The mutagenicity of fjord-region benzo[c]chrysene diol-epoxide (BcCDE) stereoisomers((+) anti-BcCDE, (-)anti-BcCDE, (+)syn-BcCDE, and (-)syn-BcCDE) was studied in a forward-mutation system. pEC plasmid containing the human c-Ha-ras-1 proto-oncogene was reacted in vitro with each optically active isomer separately and transfected into NIH/3T3 cells. Morphologically transformed foci were cloned, and DNA obtained from these foci was tested for the presence of Ha-ras-1 sequence by Southern blot analysis. A total of 50 transformed foci (11-14 for each diastereomer) were generated. To determine the nature of mutations responsible for activating the proto-oncogene, regions of the gene likely to contain the activating mutations were amplified by polymerase chain reaction and then subjected to hybridization with specific oligonucleotides.
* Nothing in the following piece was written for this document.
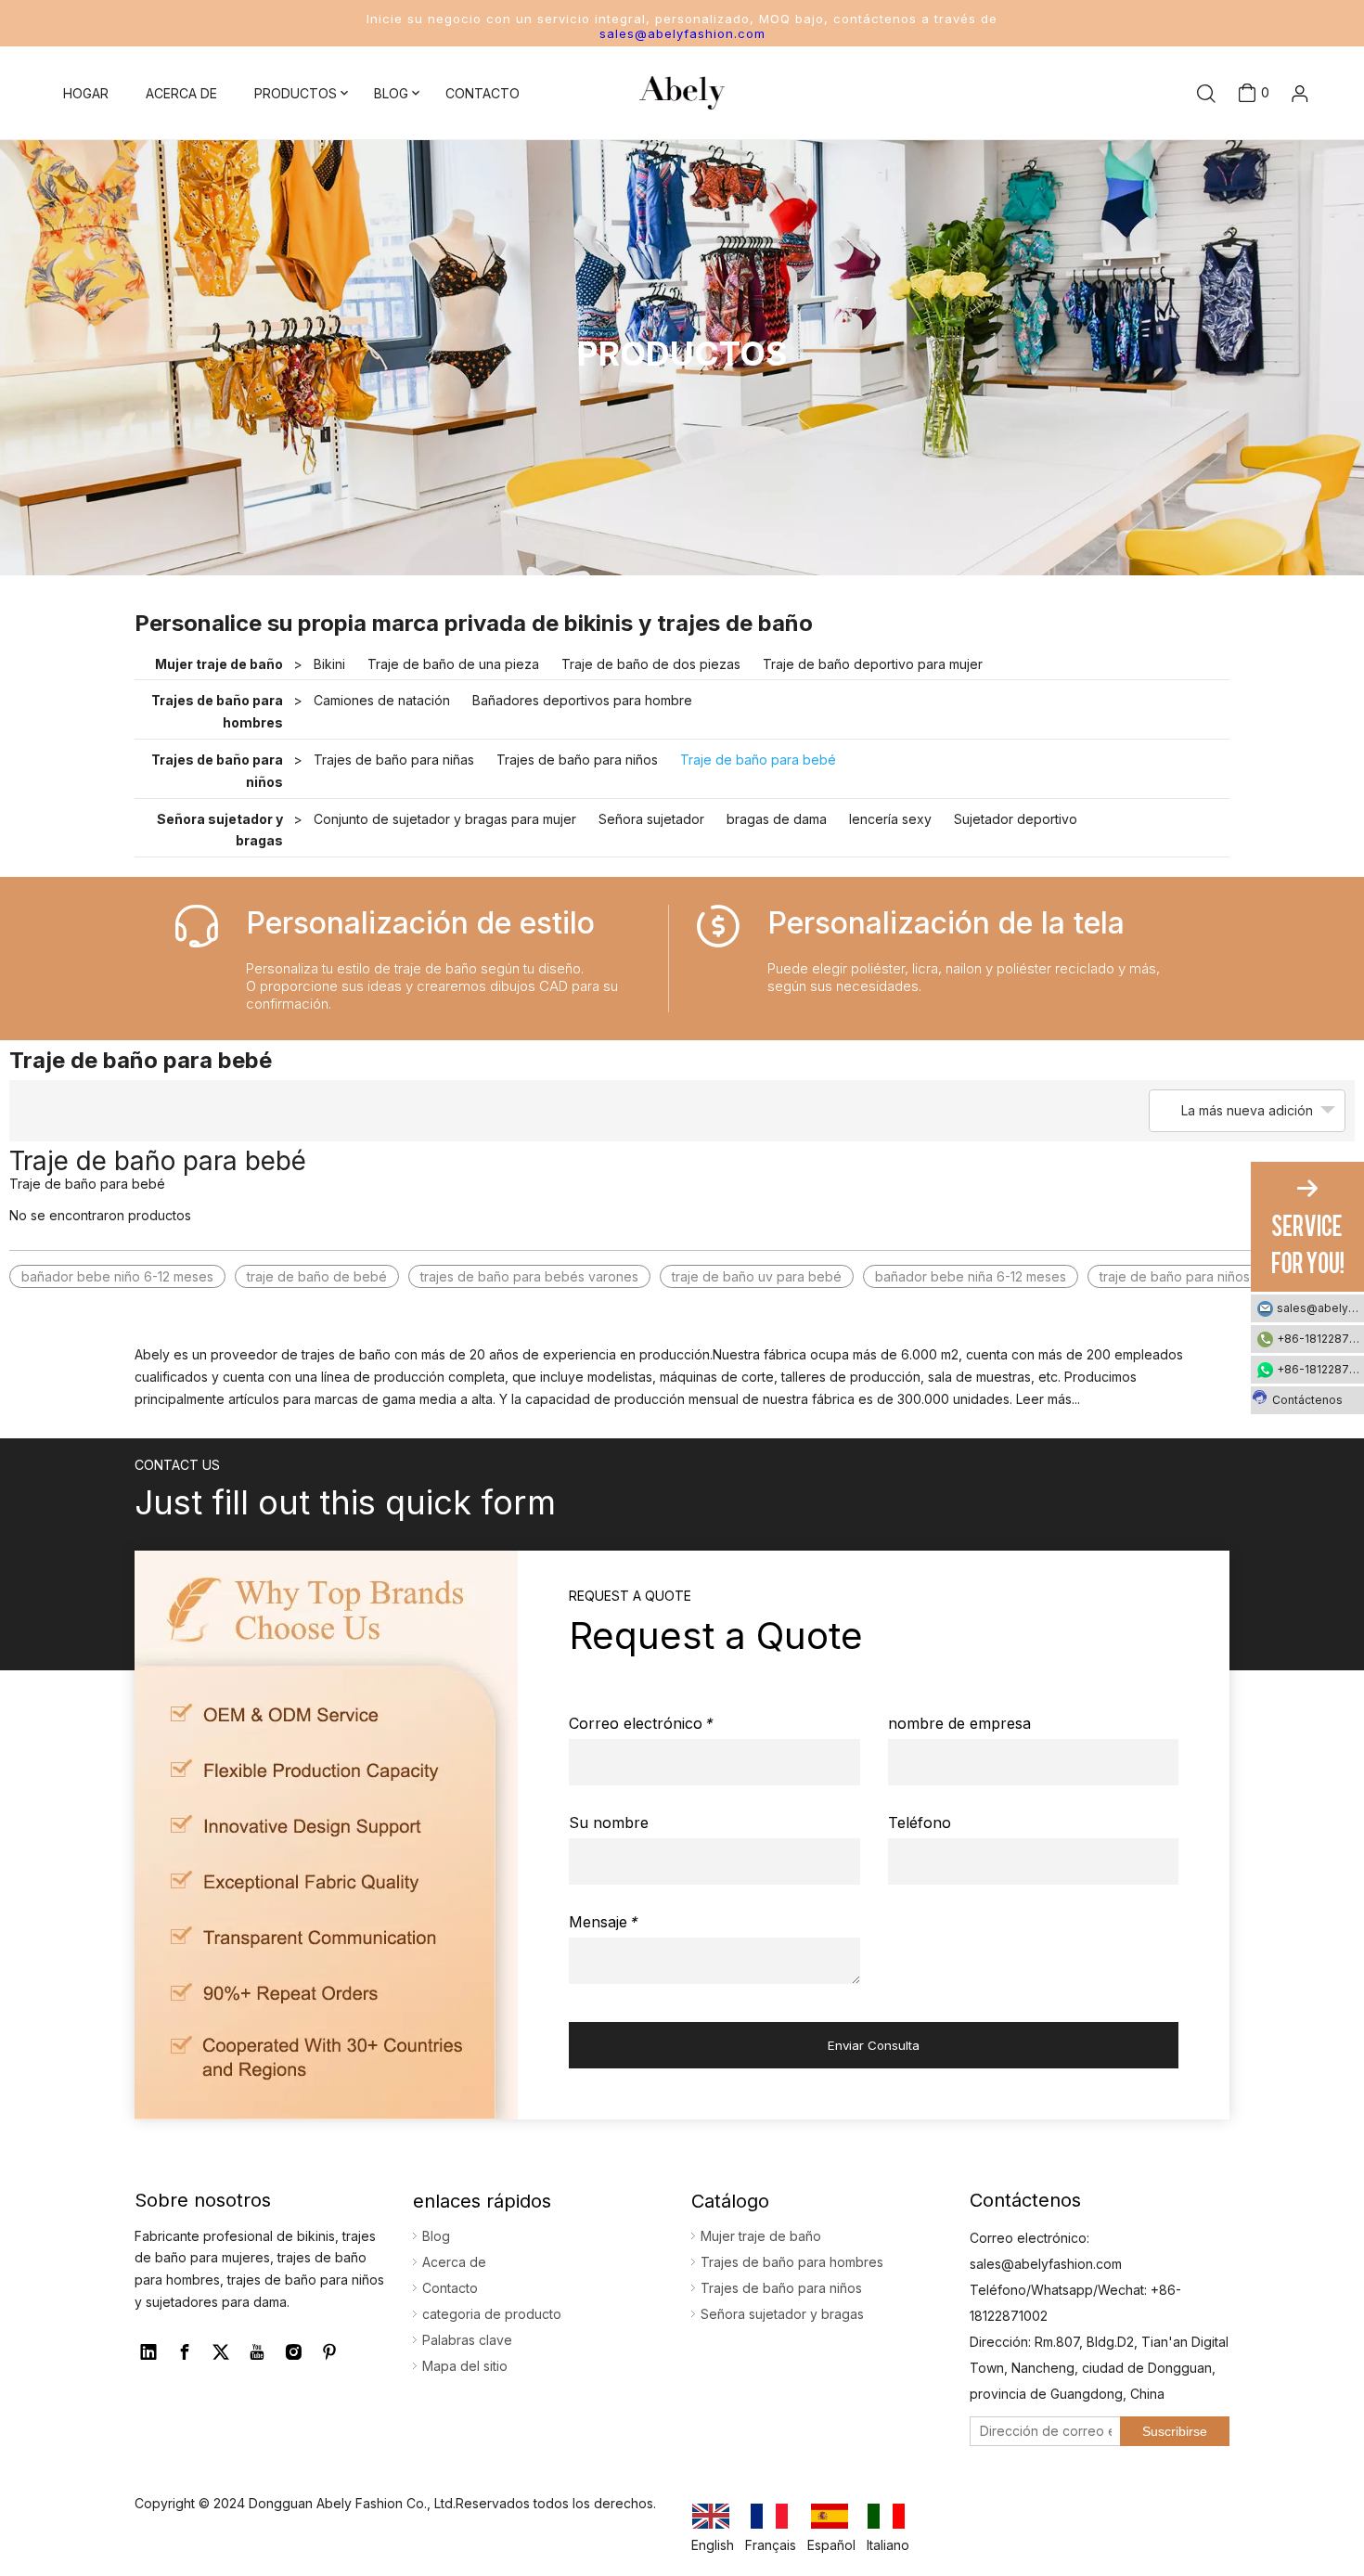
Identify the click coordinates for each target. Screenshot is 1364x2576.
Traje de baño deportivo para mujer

Gene mutations in 42 of 50 transformed foci were characterized by these methods, and most were found at codon 61 (27), followed by codons 12 (13) and 13 (two). All mutations observed were either G --> T or A --> A --> T transversions. Thirty-six were G --> T transversion mutations occurring at codons 61, 12, and 13. The remaining six were A --> T transversions at codon 61.BcCDE stereoisomers may specifically attack guanine and adenine and result in the mutations observed. Some differences in codon preference but not in the types of mutations were found among these optically active isomers.